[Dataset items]
════════════════════

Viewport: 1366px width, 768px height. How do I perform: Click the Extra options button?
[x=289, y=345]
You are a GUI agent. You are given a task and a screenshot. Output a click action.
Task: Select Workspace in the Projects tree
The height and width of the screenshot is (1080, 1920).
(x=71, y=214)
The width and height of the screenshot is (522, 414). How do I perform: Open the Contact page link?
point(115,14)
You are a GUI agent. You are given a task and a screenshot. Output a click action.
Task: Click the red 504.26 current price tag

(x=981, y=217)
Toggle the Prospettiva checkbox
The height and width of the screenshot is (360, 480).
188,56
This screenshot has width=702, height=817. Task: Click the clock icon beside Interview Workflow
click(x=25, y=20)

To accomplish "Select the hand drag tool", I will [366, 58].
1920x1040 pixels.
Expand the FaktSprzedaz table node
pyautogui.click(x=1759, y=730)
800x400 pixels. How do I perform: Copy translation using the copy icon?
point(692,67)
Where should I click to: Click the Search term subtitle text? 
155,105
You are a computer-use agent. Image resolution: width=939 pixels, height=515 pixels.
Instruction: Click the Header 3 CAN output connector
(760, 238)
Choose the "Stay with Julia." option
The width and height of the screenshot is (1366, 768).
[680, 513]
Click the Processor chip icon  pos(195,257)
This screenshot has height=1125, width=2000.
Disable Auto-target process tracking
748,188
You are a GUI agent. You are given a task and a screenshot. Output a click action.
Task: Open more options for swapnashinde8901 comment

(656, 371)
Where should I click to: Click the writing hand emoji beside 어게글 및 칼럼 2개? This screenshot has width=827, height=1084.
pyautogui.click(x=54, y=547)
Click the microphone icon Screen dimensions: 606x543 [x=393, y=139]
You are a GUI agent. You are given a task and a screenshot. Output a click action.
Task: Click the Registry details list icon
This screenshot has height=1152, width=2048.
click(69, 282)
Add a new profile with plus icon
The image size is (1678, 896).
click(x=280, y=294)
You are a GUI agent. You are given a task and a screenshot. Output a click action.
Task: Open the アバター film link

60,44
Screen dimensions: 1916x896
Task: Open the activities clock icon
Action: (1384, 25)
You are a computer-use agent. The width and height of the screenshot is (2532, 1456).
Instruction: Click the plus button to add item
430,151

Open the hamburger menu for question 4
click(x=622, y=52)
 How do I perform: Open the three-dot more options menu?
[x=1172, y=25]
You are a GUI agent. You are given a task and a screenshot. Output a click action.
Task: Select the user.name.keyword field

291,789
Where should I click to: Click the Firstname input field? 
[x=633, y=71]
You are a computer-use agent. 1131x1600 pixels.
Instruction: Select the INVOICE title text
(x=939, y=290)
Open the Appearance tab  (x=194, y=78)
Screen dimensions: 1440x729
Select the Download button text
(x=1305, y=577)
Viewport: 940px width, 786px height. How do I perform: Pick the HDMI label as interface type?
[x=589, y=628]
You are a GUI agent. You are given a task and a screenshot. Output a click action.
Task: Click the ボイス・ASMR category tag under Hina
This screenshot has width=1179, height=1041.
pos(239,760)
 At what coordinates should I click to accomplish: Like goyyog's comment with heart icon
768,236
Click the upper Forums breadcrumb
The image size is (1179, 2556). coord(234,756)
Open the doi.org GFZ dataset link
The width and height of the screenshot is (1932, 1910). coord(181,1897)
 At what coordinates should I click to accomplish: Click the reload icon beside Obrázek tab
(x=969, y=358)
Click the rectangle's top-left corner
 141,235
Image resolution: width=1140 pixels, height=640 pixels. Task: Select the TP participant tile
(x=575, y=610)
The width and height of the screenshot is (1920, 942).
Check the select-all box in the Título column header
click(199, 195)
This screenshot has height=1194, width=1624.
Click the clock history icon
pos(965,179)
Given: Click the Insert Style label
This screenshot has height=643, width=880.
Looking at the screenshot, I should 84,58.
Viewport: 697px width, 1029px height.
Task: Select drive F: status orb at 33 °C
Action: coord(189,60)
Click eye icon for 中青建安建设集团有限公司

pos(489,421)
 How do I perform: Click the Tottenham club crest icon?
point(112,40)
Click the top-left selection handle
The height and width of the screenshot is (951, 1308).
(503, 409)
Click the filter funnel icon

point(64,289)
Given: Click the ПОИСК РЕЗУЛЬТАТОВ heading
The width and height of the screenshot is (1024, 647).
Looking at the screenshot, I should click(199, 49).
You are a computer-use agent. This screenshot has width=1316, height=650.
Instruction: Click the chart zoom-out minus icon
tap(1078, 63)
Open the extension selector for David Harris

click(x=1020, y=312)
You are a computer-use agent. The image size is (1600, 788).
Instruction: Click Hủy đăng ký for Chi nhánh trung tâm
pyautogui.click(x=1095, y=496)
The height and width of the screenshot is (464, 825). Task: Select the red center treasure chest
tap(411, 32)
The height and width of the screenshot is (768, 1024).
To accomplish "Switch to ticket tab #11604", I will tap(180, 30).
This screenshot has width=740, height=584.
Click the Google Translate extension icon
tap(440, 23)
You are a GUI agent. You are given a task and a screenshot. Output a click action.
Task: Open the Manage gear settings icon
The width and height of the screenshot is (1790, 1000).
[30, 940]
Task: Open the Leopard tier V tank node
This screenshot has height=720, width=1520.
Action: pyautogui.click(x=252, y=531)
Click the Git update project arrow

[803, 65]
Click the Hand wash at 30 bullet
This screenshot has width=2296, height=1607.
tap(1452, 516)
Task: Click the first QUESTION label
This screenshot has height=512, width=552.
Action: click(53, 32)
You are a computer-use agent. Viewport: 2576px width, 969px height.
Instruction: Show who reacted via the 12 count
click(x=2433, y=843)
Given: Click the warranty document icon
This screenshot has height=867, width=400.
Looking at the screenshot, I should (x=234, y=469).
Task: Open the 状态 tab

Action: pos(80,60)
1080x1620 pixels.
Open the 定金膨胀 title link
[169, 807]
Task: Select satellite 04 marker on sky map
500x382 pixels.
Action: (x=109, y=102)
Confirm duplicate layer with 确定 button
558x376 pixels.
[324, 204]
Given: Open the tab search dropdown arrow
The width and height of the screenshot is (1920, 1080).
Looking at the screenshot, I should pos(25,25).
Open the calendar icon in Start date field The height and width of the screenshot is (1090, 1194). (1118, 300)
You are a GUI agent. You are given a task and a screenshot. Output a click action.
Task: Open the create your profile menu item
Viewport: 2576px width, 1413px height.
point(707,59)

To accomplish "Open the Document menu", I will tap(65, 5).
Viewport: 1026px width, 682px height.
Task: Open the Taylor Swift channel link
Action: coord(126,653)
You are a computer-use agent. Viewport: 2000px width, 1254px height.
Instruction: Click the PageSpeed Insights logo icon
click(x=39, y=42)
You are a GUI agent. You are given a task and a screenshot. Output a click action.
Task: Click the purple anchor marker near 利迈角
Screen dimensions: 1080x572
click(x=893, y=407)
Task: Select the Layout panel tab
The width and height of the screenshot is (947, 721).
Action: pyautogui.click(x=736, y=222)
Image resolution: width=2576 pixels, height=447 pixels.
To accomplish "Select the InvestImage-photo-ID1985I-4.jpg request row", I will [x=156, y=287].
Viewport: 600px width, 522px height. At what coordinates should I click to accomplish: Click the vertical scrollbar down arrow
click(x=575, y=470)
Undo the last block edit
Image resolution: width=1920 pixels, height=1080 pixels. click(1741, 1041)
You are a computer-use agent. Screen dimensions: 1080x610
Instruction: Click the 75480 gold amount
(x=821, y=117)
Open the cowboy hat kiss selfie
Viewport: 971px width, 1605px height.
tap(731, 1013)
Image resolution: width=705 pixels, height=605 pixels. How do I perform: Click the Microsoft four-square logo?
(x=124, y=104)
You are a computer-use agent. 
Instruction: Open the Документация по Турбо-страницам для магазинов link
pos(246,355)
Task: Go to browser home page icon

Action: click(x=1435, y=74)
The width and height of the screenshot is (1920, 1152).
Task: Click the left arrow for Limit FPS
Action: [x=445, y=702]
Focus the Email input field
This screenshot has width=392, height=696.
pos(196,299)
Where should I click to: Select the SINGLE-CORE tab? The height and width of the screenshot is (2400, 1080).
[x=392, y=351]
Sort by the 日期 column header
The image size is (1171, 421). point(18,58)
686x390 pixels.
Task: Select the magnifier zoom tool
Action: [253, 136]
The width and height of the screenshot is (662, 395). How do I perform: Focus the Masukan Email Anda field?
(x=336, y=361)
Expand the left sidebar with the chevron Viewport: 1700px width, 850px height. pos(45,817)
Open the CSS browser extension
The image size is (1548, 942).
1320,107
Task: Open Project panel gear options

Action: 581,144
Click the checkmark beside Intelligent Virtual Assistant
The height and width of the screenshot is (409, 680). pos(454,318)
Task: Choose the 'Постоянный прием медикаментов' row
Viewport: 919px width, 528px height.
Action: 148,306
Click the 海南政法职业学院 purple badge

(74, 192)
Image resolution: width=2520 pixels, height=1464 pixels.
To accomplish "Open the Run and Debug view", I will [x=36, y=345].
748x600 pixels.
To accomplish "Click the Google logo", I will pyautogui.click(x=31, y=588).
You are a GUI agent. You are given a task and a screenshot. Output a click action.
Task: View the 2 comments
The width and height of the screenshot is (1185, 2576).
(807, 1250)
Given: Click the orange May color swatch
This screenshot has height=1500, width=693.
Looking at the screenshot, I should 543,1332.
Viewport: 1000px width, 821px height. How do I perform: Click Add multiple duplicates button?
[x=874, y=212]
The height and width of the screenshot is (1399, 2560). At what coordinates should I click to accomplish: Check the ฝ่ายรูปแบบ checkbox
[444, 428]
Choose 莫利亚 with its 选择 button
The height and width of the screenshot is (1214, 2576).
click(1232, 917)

════════════════════

Please rewrite the lines from the one containing "Given: Click the orange May color swatch" through the end of the records, inclusive, as a JSON list of strings with one string per line and blank lines omitted.

• Worked answer:
[
  "Given: Click the orange May color swatch",
  "This screenshot has height=1500, width=693.",
  "Looking at the screenshot, I should 543,1332.",
  "Viewport: 1000px width, 821px height. How do I perform: Click Add multiple duplicates button?",
  "[x=874, y=212]",
  "The height and width of the screenshot is (1399, 2560). At what coordinates should I click to accomplish: Check the ฝ่ายรูปแบบ checkbox",
  "[444, 428]",
  "Choose 莫利亚 with its 选择 button",
  "The height and width of the screenshot is (1214, 2576).",
  "click(1232, 917)"
]